Está visto que los frecuentes cambios de las reglas electorales dificultan el uso del pasado para entender el futuro. Elecciones de medio término con PASO adelante como las que vienen sólo tuvimos dos, las de 2013 y 2017. Ambas fueron antesalas de presidenciales en las que el oficialismo cayó derrotado. Sin embargo, las de 2013 las había perdido y las de 2017 las había ganado: triunfar en el medio término no necesariamente augura el éxito en las presidenciales, un supuesto que muchas veces se da por sentado quizás debido a que el radicalismo en los ochenta y el peronismo en los noventa perdieron elecciones legislativas antes de perder el poder.
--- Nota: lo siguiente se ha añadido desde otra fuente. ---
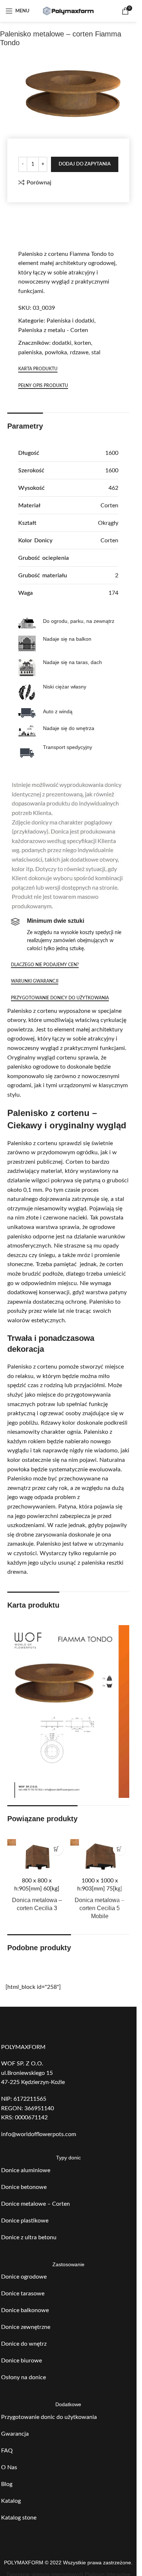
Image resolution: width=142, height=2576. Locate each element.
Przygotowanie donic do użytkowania (49, 2417)
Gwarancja (15, 2434)
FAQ (7, 2451)
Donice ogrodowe (24, 2277)
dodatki (61, 343)
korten (82, 343)
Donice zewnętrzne (25, 2327)
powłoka (56, 352)
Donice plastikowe (24, 2221)
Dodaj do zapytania (85, 164)
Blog (6, 2484)
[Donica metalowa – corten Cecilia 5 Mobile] (100, 1855)
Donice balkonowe (25, 2310)
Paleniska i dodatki (70, 321)
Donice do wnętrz (24, 2344)
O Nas (9, 2467)
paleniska (30, 352)
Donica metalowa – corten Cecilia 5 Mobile (100, 1908)
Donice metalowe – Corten (35, 2204)
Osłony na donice (23, 2377)
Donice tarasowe (22, 2293)
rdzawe (79, 352)
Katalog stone (18, 2518)
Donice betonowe (24, 2187)
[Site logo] (68, 10)
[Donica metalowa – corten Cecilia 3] (37, 1855)
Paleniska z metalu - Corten (53, 330)
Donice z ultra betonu (28, 2237)
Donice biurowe (21, 2361)
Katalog (11, 2501)
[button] (56, 1849)
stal (95, 352)
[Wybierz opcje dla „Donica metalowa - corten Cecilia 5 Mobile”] (119, 1849)
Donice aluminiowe (25, 2170)
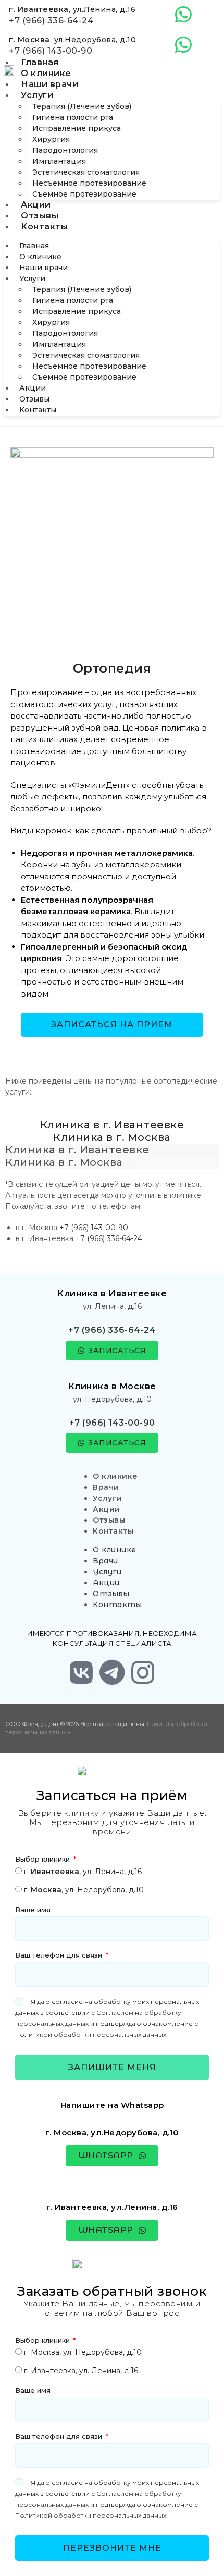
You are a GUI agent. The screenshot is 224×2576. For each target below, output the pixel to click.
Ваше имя (33, 1909)
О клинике (46, 73)
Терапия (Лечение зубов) (81, 106)
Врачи (106, 1487)
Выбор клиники (43, 1859)
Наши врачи (49, 84)
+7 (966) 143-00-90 (50, 51)
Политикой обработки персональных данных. (91, 2034)
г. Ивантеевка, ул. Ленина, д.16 (81, 2370)
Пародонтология (65, 150)
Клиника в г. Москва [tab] (112, 1137)
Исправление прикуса (76, 128)
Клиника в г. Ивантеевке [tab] (112, 1125)
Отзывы (39, 216)
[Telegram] (112, 1672)
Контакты (44, 227)
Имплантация (59, 161)
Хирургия (51, 139)
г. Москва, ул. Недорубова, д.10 (83, 2352)
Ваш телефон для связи (59, 1955)
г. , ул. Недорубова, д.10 (84, 1889)
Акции (36, 205)
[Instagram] (143, 1672)
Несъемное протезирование (89, 183)
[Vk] (81, 1672)
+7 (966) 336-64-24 (51, 21)
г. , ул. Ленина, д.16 (83, 1871)
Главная (40, 62)
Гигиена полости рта (72, 117)
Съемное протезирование (84, 194)
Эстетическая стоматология (86, 172)
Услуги (37, 95)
Las reglas electorales en ocasiones pueden estimular resultados extraordinarios (un ejemplo lo dio el Frente para la Victoria en las legislativas de 2005 cuando casi duplicó el caudal de las singulares presidenciales de 2003, en las que el voto peronista se distribuyó en tres candidatos), pero los analistas prestan atención antes que nada a dos variables de la realidad: la situación económica y la unidad del peronismo. Este año se agregará la administración de la pandemia. Las tres variables son dinámicas, lo que impide por el momento hacer pronósticos fundados. Lo único seguro, y esto es fresco, es que habrá PASO, habrá elecciones, y serán apenas un poco más tarde de lo que estipulaba el Código Electoral.